- **What this task involves**
When you reach the listing, restate it word for word, leaving nothing out.

- **Input data**
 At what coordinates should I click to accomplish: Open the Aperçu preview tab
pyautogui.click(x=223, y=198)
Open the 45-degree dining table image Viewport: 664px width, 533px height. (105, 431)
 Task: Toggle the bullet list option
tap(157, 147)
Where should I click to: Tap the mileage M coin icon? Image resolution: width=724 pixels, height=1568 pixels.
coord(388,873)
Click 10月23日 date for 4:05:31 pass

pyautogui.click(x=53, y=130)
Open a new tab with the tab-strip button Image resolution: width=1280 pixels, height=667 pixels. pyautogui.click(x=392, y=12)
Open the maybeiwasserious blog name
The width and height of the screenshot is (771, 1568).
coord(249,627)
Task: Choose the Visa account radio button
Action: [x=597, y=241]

- **Answer to this problem**
 At what coordinates should I click to accomplish: Open the Aperçu preview tab
pyautogui.click(x=223, y=198)
Open the 45-degree dining table image Viewport: 664px width, 533px height. (105, 431)
 Task: Toggle the bullet list option
tap(157, 147)
Where should I click to: Tap the mileage M coin icon? Image resolution: width=724 pixels, height=1568 pixels.
coord(388,873)
Click 10月23日 date for 4:05:31 pass

pyautogui.click(x=53, y=130)
Open a new tab with the tab-strip button Image resolution: width=1280 pixels, height=667 pixels. pyautogui.click(x=392, y=12)
Open the maybeiwasserious blog name
The width and height of the screenshot is (771, 1568).
coord(249,627)
Task: Choose the Visa account radio button
Action: [x=597, y=241]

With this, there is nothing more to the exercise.